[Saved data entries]

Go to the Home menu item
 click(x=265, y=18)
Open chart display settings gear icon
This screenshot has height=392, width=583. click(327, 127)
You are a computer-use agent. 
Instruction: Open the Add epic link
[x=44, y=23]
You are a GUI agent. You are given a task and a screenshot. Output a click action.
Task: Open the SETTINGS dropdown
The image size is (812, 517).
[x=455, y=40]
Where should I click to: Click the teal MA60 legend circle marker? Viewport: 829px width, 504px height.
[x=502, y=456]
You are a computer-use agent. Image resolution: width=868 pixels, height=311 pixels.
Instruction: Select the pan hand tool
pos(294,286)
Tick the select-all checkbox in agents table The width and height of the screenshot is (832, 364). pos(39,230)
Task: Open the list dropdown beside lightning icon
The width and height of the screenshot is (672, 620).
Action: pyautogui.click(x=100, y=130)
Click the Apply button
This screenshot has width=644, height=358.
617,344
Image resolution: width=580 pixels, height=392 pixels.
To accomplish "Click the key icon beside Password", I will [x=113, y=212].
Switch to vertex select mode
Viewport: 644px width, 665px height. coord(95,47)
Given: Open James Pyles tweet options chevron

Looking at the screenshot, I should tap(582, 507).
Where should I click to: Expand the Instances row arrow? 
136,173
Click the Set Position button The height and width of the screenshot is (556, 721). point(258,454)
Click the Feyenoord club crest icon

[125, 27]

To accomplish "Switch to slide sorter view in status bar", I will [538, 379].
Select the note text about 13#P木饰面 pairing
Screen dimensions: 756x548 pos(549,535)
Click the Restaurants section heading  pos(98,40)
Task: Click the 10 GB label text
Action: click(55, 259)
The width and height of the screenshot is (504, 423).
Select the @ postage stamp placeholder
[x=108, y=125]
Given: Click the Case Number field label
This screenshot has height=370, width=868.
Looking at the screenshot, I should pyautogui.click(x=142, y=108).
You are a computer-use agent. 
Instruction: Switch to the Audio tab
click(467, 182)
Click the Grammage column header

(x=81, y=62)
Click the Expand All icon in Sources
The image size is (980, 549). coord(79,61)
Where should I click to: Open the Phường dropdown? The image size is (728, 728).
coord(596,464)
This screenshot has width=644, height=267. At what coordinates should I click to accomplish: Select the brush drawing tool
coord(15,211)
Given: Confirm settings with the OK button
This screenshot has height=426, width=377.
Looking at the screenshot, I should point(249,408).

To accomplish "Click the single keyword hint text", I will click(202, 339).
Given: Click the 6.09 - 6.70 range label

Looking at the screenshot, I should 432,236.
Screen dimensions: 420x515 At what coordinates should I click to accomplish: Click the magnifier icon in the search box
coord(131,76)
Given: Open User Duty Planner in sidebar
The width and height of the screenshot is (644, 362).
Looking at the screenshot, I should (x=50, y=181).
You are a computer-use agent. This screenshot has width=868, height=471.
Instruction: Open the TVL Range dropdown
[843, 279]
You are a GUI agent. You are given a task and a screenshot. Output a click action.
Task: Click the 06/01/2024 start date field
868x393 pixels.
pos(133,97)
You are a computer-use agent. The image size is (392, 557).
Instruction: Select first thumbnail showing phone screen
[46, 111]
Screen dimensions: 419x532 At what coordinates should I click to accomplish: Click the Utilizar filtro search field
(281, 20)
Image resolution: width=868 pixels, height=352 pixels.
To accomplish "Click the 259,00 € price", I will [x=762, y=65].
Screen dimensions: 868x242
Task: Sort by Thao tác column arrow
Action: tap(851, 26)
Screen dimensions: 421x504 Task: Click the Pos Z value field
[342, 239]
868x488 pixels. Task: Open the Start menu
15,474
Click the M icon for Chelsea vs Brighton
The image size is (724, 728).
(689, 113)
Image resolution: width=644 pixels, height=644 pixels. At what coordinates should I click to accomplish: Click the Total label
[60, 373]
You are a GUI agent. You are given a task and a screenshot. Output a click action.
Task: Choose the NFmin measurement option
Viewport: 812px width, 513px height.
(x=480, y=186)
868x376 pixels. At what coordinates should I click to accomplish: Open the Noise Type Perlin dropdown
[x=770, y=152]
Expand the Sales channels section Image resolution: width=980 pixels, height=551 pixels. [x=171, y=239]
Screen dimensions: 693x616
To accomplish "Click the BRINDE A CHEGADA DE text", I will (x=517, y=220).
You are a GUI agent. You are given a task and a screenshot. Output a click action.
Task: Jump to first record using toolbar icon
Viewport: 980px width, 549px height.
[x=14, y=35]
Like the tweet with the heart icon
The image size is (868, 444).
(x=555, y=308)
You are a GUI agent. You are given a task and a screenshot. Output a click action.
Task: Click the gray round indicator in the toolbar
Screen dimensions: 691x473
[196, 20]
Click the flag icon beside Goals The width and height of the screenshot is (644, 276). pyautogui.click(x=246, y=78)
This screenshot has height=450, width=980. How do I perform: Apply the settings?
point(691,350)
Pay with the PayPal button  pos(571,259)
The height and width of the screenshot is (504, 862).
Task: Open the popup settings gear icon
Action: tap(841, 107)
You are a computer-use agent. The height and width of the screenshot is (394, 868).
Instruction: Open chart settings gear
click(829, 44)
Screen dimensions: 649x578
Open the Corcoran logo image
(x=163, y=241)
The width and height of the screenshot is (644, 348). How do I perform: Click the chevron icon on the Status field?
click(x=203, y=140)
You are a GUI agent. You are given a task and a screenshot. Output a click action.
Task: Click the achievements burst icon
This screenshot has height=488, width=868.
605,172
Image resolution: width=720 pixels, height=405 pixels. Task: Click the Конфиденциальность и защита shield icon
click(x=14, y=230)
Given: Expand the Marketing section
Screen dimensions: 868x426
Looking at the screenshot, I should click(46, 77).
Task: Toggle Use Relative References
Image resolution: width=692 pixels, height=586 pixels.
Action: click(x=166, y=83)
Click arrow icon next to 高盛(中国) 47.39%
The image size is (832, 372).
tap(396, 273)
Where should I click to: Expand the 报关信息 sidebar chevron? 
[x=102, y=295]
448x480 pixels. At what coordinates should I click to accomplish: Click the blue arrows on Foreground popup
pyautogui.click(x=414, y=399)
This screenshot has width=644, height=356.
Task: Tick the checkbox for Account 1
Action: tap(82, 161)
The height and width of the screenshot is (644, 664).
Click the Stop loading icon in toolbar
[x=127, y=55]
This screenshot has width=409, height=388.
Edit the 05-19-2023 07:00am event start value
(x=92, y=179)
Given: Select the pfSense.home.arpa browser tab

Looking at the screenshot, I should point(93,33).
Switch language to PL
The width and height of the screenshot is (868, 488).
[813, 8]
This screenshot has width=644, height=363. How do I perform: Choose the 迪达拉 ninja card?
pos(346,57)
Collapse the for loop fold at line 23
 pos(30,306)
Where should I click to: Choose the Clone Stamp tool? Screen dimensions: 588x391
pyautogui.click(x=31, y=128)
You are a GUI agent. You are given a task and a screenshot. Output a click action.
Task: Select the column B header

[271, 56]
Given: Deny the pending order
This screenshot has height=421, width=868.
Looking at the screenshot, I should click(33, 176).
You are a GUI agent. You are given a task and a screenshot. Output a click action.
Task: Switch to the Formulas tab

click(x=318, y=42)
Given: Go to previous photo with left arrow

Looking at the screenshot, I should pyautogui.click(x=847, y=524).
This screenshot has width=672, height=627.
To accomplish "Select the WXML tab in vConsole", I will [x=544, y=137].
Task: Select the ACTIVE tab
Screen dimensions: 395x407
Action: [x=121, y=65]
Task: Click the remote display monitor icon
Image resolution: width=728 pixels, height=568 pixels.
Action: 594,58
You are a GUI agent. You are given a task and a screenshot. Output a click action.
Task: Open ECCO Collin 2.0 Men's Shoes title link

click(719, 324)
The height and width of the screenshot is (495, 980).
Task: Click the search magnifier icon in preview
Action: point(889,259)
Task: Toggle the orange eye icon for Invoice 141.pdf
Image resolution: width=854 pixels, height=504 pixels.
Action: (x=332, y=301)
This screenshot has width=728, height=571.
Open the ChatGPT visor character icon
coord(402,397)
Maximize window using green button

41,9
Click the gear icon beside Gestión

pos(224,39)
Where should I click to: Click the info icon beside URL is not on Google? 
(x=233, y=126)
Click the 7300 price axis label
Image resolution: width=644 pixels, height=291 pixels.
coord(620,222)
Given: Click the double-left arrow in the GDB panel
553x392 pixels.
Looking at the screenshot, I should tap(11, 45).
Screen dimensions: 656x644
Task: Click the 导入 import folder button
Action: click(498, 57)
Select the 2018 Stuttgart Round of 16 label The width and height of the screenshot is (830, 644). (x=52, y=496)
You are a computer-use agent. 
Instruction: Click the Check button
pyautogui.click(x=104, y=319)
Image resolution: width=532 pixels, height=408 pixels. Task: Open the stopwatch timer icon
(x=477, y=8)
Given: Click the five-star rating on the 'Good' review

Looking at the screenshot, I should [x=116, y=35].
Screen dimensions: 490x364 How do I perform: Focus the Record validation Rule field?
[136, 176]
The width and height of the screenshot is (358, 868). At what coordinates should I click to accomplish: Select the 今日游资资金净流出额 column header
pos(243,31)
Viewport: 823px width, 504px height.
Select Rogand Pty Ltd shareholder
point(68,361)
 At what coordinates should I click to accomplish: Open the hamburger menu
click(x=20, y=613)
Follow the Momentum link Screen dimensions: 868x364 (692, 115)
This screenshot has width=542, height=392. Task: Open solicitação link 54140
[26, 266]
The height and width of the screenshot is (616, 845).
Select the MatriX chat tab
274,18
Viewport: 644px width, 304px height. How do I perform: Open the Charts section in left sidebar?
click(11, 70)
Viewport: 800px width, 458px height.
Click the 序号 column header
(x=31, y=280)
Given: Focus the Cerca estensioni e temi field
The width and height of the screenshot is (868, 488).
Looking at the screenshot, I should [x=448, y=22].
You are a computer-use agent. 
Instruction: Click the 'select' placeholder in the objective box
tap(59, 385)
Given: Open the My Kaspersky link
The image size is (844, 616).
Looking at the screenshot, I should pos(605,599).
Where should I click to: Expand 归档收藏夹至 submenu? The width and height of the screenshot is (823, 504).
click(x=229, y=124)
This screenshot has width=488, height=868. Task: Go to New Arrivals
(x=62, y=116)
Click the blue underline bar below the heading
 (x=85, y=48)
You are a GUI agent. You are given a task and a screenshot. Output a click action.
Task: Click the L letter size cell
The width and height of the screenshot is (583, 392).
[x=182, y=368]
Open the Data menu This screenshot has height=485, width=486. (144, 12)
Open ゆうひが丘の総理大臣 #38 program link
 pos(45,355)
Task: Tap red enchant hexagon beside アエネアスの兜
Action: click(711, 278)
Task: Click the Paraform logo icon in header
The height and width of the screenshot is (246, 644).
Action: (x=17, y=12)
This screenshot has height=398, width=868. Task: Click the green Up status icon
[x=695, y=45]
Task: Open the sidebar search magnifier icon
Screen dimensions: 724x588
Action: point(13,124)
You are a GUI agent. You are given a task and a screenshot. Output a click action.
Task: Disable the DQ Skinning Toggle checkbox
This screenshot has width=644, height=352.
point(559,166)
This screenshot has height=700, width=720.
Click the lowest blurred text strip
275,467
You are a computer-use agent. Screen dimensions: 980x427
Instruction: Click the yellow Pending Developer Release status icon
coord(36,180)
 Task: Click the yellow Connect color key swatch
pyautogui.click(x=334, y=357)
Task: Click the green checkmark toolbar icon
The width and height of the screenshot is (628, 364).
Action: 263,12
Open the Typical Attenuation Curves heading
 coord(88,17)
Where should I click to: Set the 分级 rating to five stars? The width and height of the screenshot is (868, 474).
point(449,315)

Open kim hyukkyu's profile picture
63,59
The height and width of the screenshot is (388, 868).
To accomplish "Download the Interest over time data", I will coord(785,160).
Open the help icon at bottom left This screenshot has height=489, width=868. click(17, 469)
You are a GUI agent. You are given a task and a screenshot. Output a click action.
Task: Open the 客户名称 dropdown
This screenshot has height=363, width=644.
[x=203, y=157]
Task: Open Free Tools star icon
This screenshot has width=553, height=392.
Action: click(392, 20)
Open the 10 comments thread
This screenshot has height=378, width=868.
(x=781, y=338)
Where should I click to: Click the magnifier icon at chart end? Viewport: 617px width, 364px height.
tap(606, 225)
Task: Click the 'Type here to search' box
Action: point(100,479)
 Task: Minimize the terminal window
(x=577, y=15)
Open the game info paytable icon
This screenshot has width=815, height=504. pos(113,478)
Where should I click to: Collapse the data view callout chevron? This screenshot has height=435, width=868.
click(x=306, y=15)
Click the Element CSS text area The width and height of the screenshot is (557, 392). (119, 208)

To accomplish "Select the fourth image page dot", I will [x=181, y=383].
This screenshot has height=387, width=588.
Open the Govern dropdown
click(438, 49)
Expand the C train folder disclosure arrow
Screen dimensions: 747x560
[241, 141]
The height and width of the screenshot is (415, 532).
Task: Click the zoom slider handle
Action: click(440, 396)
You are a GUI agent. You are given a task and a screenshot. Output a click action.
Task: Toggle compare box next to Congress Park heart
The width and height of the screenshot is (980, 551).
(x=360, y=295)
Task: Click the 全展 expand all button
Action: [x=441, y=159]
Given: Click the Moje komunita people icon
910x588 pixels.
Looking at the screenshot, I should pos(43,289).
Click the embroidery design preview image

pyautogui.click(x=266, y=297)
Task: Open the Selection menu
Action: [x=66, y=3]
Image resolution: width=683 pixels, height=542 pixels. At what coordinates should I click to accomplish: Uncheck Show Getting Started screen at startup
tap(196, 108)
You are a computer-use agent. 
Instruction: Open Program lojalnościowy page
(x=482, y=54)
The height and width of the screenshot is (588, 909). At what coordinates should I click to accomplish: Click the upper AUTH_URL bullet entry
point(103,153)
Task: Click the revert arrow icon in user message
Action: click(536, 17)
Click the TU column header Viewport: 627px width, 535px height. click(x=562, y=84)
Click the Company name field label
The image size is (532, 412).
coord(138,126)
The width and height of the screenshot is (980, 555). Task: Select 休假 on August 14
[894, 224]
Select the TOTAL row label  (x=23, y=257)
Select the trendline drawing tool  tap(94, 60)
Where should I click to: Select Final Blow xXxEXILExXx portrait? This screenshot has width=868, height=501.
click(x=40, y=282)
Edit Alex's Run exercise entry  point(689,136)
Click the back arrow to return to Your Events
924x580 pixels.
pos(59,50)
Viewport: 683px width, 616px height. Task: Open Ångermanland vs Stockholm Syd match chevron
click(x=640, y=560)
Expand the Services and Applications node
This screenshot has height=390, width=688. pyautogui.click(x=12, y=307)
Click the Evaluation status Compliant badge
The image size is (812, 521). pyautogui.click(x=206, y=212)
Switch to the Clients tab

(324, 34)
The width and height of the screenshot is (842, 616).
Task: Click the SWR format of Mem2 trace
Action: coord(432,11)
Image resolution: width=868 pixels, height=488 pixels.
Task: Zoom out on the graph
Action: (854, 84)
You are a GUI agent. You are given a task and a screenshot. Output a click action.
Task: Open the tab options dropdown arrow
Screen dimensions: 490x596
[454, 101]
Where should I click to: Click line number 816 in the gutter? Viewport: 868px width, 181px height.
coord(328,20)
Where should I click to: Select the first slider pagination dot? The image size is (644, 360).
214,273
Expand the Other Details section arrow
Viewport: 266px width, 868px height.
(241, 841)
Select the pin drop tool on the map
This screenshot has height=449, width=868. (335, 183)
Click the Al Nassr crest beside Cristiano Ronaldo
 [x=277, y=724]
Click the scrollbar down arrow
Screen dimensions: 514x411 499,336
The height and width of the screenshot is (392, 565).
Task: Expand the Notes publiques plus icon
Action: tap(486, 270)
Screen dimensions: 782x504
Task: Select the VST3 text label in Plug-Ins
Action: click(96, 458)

* Try it:
Copy out each line of the records above that includes "next".

* Written solution:
Click arrow icon next to 高盛(中国) 47.39%
Task: Toggle compare box next to Congress Park heart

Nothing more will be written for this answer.